I have never installed a flotech booster pump but I know that I have replaced many of their sump pumps. They don't seem to last that long. I don't buy or install this brand for the simple fact that they are sold here at HD. They support the HO and the DO-IT-YOURSELFERS and also their product line is not of the highest quality. I recomend the DAVEY or the GRUNFOS brand.


----------



## mdshunk (Mar 13, 2005)

I've installed two Grundfos variable speed booster pumps. They have a VFD drive controller, and unlike the pressure switch activated variety where you get a pressure "range", the variable speed pump give you a rock-steady pressure on the gauge no matter how many taps you have open.

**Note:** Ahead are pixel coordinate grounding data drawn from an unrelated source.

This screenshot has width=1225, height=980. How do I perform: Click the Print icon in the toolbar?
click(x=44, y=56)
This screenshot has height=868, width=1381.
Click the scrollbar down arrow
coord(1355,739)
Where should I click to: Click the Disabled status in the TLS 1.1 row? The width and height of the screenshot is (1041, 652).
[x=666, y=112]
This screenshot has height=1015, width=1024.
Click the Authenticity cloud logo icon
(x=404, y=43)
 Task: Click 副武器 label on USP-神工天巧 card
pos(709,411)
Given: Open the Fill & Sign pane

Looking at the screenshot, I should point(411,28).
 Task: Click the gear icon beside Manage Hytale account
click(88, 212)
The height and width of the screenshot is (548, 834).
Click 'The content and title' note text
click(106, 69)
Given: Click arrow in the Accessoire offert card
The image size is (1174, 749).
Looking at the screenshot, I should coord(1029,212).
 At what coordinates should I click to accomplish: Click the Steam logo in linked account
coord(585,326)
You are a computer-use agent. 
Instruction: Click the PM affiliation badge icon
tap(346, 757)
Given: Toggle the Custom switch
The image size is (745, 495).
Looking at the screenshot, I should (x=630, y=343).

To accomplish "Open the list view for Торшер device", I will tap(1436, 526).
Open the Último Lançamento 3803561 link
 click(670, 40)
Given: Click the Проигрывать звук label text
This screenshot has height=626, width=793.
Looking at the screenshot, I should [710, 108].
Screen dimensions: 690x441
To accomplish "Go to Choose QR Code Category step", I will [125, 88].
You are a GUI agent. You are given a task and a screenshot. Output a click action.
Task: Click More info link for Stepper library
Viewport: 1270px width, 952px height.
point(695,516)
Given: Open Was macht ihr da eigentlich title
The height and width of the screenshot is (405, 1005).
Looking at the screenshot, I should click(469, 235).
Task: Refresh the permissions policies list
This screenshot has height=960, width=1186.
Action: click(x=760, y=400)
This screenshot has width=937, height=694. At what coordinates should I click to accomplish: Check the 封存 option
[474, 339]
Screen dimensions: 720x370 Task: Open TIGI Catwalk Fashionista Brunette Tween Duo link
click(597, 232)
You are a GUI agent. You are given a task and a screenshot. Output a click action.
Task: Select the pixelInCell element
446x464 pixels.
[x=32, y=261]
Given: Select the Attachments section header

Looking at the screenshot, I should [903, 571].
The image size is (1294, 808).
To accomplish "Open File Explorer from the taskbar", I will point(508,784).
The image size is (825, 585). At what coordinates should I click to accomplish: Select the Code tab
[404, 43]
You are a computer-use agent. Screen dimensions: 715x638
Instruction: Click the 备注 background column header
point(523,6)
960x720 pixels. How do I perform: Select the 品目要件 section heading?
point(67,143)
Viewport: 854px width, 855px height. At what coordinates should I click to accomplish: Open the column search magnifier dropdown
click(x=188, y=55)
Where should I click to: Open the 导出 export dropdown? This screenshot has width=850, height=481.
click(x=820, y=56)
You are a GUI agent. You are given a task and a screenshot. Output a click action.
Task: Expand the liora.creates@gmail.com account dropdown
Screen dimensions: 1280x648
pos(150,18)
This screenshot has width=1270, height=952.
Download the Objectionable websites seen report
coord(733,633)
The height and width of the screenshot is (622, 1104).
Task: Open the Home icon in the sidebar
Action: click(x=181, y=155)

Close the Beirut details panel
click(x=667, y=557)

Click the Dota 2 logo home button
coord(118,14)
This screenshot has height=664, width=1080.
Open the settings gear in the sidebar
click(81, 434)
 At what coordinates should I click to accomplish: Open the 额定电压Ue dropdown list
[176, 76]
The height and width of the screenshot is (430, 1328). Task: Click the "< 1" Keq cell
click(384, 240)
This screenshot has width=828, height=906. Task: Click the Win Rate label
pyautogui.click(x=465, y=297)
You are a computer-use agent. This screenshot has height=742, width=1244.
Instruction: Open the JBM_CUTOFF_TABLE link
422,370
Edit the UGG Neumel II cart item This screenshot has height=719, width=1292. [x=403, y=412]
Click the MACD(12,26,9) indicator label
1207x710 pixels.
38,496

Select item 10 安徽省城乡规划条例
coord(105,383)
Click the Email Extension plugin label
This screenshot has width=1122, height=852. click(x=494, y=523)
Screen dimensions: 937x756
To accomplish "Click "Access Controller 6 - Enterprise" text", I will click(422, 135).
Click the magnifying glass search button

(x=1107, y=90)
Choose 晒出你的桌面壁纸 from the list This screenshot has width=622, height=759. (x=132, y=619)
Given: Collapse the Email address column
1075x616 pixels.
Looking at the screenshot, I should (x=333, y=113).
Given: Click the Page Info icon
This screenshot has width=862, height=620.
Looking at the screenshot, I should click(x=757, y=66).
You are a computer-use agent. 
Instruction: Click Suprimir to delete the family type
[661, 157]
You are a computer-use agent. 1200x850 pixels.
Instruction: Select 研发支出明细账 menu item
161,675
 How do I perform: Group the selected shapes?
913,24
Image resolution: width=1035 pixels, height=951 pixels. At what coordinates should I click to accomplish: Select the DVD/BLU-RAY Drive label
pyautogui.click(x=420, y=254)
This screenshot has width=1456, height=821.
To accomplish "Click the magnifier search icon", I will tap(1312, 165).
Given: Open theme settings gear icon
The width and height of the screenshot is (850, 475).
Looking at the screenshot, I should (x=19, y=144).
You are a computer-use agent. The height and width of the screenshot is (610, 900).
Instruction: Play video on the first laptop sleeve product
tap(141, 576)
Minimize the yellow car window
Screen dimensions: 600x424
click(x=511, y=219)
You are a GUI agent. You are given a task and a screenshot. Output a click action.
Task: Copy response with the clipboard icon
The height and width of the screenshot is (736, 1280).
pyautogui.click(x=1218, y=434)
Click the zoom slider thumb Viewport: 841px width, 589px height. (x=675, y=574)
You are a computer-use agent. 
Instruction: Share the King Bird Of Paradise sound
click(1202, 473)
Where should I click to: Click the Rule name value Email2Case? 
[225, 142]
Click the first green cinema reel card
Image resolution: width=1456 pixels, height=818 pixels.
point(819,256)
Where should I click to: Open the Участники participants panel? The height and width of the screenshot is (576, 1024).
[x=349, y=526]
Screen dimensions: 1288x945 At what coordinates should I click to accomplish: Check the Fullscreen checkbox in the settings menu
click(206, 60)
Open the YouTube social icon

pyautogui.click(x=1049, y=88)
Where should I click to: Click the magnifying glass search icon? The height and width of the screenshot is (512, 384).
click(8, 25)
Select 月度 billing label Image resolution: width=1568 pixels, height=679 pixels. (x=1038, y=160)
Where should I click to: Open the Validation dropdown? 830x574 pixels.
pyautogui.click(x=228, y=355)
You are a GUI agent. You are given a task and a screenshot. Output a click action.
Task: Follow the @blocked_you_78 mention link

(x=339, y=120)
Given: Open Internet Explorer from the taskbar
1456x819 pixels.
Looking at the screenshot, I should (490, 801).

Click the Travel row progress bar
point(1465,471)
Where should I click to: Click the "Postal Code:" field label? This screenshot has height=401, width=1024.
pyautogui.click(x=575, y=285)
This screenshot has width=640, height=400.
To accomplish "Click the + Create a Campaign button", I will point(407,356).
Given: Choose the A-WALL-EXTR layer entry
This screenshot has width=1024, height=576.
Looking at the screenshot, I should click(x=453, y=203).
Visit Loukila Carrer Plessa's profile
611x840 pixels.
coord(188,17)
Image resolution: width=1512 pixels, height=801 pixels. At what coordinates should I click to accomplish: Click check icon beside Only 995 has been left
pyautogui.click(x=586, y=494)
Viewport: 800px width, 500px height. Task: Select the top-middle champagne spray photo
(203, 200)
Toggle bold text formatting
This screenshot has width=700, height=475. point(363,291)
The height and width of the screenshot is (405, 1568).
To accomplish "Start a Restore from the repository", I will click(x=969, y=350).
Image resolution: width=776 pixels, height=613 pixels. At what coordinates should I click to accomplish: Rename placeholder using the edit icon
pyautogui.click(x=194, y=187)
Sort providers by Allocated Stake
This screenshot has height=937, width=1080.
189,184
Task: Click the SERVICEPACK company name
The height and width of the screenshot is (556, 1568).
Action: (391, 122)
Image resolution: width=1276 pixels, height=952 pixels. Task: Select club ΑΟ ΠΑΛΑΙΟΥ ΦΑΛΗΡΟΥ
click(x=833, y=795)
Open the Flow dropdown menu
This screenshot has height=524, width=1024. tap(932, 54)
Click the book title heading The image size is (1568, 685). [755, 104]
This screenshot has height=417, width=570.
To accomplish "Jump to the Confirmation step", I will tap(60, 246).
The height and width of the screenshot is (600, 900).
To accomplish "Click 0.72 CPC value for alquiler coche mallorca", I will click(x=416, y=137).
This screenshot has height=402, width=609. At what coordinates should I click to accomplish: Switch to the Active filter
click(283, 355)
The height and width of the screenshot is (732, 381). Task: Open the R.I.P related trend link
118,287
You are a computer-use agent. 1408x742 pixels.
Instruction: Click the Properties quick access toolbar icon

It's a simple install, but it is around $1800 dollars.


----------



## KillerToiletSpider (May 27, 2007)

mdshunk said:


> I've installed two Grundfos variable speed booster pumps. They have a VFD drive controller, and unlike the pressure switch activated variety where you get a pressure "range", the variable speed pump give you a rock-steady pressure on the gauge no matter how many taps you have open. It's a simple install, but it is around $1800 dollars.


Why is an electrician installing plumbing? :whistling


----------



## mdshunk (Mar 13, 2005)

KillerToiletSpi said:


> Why is an electrician installing plumbing? :whistling


The VFD pumps are more electrical than plumbing. Besides, I have more licenses than just electrical, but I am an electrician. Why? If you're hiring, I'm already too busy. All a stupid license means is that you can pass a test.


----------



## Lukester (Mar 16, 2006)

*Thanks*

Appreciate the advice. Noise is a big concern since it will be located in the crawl space under the bathroom floor. I was at a customers house today that had a Grundfos booster and I thought it was pretty loud. I really haven't heard any of the others so I can't compare.


----------



## smellslike$tome (Jan 22, 2006)

mdshunk said:


> The VFD pumps are more electrical than plumbing. Besides, I have more licenses than just electrical, but I am an electrician. Why? If you're hiring, I'm already too busy. All a stupid license means is that you can pass a test.


... that you can pass the test AND THAT YOU HAVE THE LEGAL RIGHT TO PERFORM THE WORK!!!


----------



## wrenchman (Jan 5, 2008)

mdshunk said:


> The VFD pumps are more electrical than plumbing. Besides, I have more licenses than just electrical, but I am an electrician. Why? If you're hiring, I'm already too busy. All a stupid license means is that you can pass a test.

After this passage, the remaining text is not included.